Each month Richard Campanella explores an aspect of New Orleans’ geography. His Cityscapes column for Nola.com and The Times-Picayune shines a light on structural, often-overlooked or invisible aspects of the city. This month: a flood in 1849. Up until Katrina it was the largest deluge in the city’s history.
Campanella says that disaster 165 years ago had something in common with Katrina.
"It was a levee breach, though we didn't call them levee breaches back then. The word that struck fear into the hearts of Louisianans was 'crevasse,'" Campanella says.
Back then flood protection was local. There was no state or federal levee system. In the spring of 1849 a crevasse opened at Peter Sauvé's sugar plantation, in Jefferson Parish. It was a high water year, Campanella says, and locals were watching the river stages carefully. The opening in Sauvé's levee widened by June to 150 feet long, roughly the size of the smaller levee breach in the Lower 9th Ward.

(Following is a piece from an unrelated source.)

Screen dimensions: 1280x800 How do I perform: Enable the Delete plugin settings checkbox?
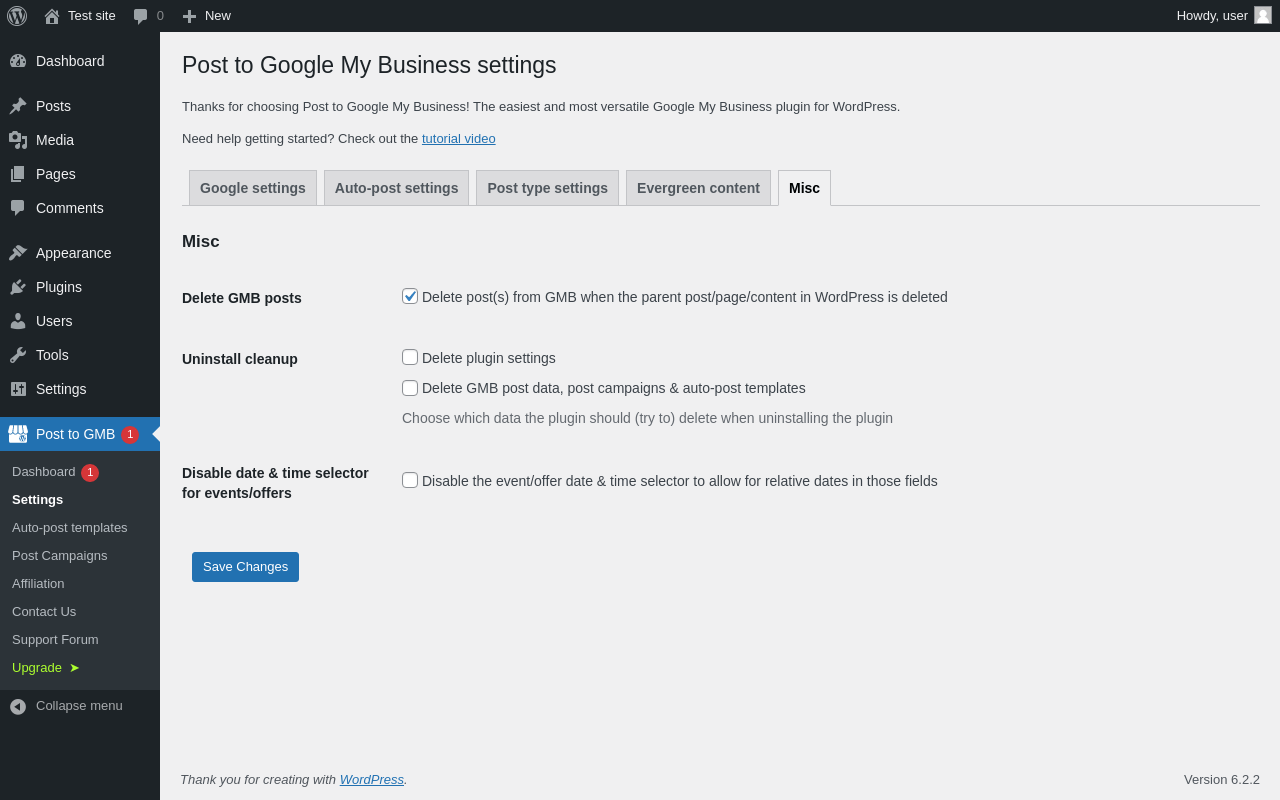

A plume of water shot out, covered the back swamp, then flowed into the city. Mostly swamp and cane fields flooded. Only about ten percent of the New Orleans population had water in their homes, and it was a few feet, he says. The flood was stopped June 20 through a bucket brigade plugging it with sediment. Some of the water was directed back out of the city through Bayou St. John, and some simply soaked into the ground or evaporated.

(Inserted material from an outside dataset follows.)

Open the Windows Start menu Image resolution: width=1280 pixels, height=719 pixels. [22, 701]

The Sauvé Crevasse flood of 1849, Campanella says, could be thought of as the last major deposit of Mississippi River sediment on New Orleans. That delta-building process had been happening for five to seven thousand years. It stopped when the river was put in the jacket of the levee.
Today, flood risk has almost completely transferred from the threat of the Mississippi River to water coming in from the Gulf of Mexico, a problem exacerbated by the lack of sediment being deposited by regular river flooding.